先日学生に図書館の使い方に関する講習会をしていたとき、ある教員が学生に向けて、

「図書館職員のみなさんはただの事務職員ではなくて、情報を探すプロフェッショナルですから、ぜひ積極的に質問して下さいね」

と仰っており、図書館職員の専門性について改めて考えてみました。

1. 図書館職員の専門性とは何か

図書館にも色々な仕事があるというのは以前の記事で述べたとおりなんですが、その中でもレファレンスというのは専門性の大きな中核を担っていると思います。

私が働いてるのは大学図書館なんですが、公共図書館でも行われているサービスで、簡単に言うと「こういう情報が欲しいんですが、どうやって入手したらいいでしょうか?」という利用者からの質問に答えるサービスです。

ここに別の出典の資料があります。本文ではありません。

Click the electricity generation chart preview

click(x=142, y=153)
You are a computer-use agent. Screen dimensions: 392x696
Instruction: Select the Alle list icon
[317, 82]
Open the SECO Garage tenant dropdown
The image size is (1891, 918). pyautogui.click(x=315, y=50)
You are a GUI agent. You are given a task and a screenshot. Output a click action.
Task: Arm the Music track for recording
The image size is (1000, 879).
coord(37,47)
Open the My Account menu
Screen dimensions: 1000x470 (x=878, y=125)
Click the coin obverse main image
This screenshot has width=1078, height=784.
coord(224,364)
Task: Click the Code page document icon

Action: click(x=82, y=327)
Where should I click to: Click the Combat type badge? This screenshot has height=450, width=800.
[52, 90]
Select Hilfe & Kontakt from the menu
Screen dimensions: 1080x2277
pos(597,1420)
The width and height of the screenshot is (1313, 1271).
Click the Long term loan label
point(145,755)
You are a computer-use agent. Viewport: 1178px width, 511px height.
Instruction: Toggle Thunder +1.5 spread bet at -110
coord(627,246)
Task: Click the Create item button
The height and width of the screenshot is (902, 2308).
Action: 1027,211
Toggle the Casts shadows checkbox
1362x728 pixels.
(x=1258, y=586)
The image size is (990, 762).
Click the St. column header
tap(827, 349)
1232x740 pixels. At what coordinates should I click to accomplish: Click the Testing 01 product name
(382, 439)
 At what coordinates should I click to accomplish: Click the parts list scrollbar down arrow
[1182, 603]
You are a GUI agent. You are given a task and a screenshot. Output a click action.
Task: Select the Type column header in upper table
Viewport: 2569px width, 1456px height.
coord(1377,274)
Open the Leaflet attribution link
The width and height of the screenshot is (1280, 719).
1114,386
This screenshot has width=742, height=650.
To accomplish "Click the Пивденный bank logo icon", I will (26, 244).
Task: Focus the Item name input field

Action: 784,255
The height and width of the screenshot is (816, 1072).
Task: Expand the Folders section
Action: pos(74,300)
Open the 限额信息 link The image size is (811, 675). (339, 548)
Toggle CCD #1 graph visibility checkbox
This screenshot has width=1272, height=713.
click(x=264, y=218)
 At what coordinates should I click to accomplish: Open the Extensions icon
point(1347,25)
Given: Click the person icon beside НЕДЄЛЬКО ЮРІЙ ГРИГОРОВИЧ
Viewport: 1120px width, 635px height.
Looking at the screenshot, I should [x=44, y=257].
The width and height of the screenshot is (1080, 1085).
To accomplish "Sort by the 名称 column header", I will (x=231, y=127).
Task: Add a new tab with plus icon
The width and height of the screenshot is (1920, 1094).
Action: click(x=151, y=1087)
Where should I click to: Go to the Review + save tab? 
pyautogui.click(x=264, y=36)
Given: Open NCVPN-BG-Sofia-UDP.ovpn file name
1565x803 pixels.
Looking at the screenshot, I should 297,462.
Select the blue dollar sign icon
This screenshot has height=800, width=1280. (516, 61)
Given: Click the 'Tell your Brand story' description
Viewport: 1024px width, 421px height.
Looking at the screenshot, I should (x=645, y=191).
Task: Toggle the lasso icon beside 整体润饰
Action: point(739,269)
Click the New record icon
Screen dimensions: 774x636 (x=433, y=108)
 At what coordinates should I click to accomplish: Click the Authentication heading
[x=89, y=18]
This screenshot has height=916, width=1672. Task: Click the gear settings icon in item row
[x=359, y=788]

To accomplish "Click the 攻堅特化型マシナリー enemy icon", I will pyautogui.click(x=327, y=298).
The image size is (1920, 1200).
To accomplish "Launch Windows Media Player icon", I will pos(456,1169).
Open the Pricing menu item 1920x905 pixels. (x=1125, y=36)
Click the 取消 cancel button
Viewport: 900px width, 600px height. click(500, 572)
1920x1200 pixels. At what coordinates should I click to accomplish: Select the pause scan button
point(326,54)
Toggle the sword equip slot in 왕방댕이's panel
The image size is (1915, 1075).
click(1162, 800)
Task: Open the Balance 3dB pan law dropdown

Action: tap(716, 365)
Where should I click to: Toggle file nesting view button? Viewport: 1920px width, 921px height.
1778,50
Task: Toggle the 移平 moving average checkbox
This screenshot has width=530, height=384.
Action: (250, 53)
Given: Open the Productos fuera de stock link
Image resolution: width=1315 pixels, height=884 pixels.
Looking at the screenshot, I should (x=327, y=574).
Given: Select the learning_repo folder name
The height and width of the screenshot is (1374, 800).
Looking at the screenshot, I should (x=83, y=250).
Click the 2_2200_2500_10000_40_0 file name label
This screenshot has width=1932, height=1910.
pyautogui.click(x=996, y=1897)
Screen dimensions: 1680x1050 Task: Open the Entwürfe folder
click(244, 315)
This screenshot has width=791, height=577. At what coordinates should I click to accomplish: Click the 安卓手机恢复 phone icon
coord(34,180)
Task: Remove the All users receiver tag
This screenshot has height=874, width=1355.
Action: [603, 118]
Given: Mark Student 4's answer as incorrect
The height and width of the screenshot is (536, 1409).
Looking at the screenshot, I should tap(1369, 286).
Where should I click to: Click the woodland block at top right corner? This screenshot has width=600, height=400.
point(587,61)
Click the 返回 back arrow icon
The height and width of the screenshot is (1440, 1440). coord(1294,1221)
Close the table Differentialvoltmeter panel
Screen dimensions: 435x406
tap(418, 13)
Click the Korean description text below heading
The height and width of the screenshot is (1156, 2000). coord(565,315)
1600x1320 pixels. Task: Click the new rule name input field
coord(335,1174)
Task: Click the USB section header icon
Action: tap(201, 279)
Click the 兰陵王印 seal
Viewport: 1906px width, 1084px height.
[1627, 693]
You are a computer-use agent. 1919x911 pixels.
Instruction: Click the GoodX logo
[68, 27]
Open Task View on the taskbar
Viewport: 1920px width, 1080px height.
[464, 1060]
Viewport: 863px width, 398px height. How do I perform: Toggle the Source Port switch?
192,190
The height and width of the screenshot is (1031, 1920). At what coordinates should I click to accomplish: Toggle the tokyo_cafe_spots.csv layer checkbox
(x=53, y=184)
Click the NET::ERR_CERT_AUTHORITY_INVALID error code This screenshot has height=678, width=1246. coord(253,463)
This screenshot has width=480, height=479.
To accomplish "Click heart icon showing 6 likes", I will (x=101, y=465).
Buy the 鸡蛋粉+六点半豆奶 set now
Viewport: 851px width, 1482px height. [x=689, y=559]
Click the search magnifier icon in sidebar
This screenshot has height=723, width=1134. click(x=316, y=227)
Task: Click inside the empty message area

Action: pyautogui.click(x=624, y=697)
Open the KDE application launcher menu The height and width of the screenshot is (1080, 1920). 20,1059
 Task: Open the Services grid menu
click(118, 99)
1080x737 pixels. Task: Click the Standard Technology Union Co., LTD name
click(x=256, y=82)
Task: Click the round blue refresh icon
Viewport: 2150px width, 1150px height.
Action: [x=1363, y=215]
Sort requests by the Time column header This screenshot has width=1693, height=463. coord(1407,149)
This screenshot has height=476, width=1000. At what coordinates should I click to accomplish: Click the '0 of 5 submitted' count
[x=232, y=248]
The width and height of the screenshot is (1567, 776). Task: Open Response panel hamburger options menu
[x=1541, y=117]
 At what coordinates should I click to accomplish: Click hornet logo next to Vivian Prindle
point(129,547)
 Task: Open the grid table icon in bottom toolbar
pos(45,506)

大学図書館だと「この論文が欲しい」「この貴重図書を利用したい」などある程度パターンが決まってるんですが、公共図書館だとそれこそ無限に幅広い質問が来るようです。例えば、

・昭和11年に設計された羊山公園(秩父市)の古い写真が載っている資料を見たい
・消防設備士という資格を活かした仕事について知りたい。また、就職先としてどんなところがあるか、会社や団体についても知りたい。
・「三本締め」、「一本締め」、「一丁締め」のやり方と使い分けについて知りたい。

など、どうやって答えるんですか??という質問が寄せられます。こういう質問にちゃんと答えることができるのが図書館職員の専門性なのです。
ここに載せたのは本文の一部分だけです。